While the apparent ‘phase one’ US/China trade agreement also lifted sentiment, there’s a worry that the breakthrough means it is less likely that the Fed will provide additional stimulus going into 2020. Of course, it could be that investors will wake up to the fact that the ‘phase one’ trade deal (currently unsigned) between the US and China is as good as it’s likely to get, and Trump’s promised ‘phase two’ will never materialise. It could become apparent that China has no intention of opening its markets to foreign investors on anything other than its own terms. China may be seen as non-protective of foreign investors when it comes to intellectual property theft or forced technology transfers. President Trump may well boast about increased sales of US agricultural products to China. But the reasons why he went to war in the first place haven’t been, and won’t be, resolved in the US’s favour. Getting China to promise to buy more soya beans wasn’t Trump’s prime motivation in starting the trade dispute.

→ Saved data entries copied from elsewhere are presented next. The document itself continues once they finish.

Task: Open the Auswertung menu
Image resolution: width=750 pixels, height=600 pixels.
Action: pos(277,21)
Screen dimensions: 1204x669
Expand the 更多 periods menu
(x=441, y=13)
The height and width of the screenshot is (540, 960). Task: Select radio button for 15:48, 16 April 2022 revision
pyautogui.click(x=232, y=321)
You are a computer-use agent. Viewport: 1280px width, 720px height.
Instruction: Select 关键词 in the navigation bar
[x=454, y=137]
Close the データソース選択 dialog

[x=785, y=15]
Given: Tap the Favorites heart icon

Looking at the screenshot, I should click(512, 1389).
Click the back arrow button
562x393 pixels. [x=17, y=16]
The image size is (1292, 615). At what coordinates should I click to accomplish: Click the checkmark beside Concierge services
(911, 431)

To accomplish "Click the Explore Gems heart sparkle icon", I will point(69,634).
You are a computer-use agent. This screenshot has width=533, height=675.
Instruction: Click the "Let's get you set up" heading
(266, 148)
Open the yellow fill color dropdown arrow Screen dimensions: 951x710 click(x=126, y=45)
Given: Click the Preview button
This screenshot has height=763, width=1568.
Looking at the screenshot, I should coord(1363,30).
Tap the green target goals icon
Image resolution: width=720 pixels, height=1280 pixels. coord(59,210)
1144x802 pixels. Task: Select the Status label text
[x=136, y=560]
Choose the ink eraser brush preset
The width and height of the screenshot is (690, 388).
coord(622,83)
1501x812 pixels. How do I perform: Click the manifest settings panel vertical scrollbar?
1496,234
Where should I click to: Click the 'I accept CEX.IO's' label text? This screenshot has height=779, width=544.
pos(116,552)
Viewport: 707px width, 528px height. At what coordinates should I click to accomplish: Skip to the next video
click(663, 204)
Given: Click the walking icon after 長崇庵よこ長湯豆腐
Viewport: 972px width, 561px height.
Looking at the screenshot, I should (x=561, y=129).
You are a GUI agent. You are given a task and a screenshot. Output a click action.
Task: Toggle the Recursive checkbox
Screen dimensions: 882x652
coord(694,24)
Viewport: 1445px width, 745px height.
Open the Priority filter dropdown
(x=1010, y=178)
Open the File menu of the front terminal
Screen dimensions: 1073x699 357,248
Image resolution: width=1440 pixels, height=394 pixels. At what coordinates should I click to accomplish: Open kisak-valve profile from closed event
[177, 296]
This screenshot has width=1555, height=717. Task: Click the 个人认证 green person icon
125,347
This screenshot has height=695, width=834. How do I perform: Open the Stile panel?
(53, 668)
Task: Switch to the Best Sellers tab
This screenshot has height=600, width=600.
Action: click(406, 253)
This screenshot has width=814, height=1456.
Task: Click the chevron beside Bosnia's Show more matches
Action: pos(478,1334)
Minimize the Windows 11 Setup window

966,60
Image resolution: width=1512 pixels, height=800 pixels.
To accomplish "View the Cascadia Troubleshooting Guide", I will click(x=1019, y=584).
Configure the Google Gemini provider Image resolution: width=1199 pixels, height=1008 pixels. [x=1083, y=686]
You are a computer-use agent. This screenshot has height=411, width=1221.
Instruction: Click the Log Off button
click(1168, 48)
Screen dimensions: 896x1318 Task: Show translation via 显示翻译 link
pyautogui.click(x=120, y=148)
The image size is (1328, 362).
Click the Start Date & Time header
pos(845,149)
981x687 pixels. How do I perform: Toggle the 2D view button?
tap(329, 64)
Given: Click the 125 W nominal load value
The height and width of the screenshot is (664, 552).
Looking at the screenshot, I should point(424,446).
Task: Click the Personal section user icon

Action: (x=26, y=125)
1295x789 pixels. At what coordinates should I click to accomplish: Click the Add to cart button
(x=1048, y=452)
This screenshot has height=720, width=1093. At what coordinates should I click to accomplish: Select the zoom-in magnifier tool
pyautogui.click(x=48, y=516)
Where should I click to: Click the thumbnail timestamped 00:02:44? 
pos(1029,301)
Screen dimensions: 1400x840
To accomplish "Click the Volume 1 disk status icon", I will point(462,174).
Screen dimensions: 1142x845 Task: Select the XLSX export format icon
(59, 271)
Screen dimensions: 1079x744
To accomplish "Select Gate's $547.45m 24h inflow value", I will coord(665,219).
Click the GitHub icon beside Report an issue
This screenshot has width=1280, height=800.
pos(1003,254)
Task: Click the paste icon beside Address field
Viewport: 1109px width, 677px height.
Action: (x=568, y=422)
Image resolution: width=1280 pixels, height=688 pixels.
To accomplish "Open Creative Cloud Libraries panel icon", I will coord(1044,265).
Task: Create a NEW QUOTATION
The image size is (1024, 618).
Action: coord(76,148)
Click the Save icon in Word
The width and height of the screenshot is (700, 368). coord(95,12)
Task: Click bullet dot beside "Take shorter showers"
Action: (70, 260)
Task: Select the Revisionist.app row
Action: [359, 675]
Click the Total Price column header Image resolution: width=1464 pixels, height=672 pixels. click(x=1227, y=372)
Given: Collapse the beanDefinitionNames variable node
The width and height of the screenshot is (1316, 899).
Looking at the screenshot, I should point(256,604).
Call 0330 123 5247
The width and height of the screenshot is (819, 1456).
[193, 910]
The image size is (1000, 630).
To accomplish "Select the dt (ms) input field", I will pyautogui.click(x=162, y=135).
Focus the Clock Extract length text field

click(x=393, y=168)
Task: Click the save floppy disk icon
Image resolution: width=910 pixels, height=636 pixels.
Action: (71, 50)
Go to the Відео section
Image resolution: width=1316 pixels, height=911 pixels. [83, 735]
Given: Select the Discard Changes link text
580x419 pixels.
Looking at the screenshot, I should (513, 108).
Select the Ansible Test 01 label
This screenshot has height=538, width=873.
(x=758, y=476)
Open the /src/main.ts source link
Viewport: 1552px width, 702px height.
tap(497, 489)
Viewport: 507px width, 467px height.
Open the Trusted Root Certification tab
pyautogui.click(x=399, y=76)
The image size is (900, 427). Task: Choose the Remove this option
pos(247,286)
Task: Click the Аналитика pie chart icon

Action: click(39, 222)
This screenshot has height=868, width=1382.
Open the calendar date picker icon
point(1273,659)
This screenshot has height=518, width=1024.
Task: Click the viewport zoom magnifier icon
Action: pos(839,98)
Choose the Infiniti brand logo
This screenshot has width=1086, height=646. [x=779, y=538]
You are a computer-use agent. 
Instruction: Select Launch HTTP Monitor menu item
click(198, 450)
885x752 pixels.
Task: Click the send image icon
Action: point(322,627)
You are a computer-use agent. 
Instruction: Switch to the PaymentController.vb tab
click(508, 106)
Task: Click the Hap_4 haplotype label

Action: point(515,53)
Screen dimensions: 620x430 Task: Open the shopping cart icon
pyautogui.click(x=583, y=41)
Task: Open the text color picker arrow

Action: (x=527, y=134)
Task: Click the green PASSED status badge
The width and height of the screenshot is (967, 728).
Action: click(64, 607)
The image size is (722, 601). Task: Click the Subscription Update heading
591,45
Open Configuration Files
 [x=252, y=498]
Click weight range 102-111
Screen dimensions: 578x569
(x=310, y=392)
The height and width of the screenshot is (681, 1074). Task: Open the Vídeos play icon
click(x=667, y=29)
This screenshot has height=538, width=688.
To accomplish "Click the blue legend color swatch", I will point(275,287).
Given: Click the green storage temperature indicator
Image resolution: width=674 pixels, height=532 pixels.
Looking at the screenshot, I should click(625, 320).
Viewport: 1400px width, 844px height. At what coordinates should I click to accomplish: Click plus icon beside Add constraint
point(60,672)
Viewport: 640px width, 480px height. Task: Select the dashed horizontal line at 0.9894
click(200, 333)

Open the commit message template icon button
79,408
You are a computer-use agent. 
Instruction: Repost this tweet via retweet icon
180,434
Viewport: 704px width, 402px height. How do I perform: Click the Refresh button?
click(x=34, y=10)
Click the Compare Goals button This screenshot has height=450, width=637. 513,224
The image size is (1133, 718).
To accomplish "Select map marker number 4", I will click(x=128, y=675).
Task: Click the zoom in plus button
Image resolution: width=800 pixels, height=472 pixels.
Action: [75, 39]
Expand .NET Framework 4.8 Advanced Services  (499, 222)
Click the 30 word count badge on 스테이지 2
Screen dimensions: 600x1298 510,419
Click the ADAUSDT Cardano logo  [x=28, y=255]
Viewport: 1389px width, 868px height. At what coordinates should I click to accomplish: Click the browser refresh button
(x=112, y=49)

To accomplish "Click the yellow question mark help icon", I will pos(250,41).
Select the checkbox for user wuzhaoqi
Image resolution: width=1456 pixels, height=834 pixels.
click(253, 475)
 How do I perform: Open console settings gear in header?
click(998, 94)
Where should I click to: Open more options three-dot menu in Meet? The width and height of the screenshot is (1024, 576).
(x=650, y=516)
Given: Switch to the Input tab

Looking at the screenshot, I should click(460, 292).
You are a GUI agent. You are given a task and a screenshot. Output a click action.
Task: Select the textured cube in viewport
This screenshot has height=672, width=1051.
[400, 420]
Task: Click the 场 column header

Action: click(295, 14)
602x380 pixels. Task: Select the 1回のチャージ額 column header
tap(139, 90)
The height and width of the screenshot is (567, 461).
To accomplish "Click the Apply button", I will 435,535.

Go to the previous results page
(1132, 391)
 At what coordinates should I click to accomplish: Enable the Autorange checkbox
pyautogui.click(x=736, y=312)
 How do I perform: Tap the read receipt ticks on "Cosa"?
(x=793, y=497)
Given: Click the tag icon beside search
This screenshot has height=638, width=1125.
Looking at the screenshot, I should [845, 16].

The last decade has seen central banks respond to the Great Financial Crisis of 2008/2009 by offering up unprecedented amounts of monetary stimulus. This has pushed the prices of bonds and equities to record highs. It has also meant that there has never been so much indebtedness, particularly at the corporate level. The only serious attempt by any central bank to ‘normalise’ monetary policy in the last ten years came from the US Federal Reserve last year. This came after Trump’s nomination for the Fed chairmanship, Jerome Powell, took up the position in February 2018. It ended when global stock indices responded to higher interest rates and a reduction in the Fed’s balance sheet by slumping by 20% or more throughout the third quarter of last year. President Trump had been highly critical of Jerome Powell throughout this tightening phase, going so far as to looking into ways of sacking him. As a result, it’s now impossible to know if Powell’s hawkish-to-dovish pivot at the beginning of this year was a result of Trump’s hectoring, or a genuine acknowledgement that the Fed dare not tighten monetary policy for fear of the stock market collapsing – something which really shouldn’t be driving Fed policy.
There is an understandable fear that the Fed has been politicised, which is a perception that the central bank will struggle to reverse. This is a major issue going into the new year as this coming November sees the US Presidential Election. With the Democrats in a mess over the impeachment issue, unemployment at 50-year lows, economic growth ticking along at a respectable rate and the stock market soaring, it looks like Trump’s to lose. Currently, investors are betting that the Fed leaves rates unchanged next year, although it’s likely that the President will be piling pressure on the Fed and its Chairman Jerome Powell to continue to cut rates and add stimulus to keep equity prices elevated. But the risks of financial excesses creating financial instability are rising, and a sudden jump in political and market volatility could be the surprise of 2020.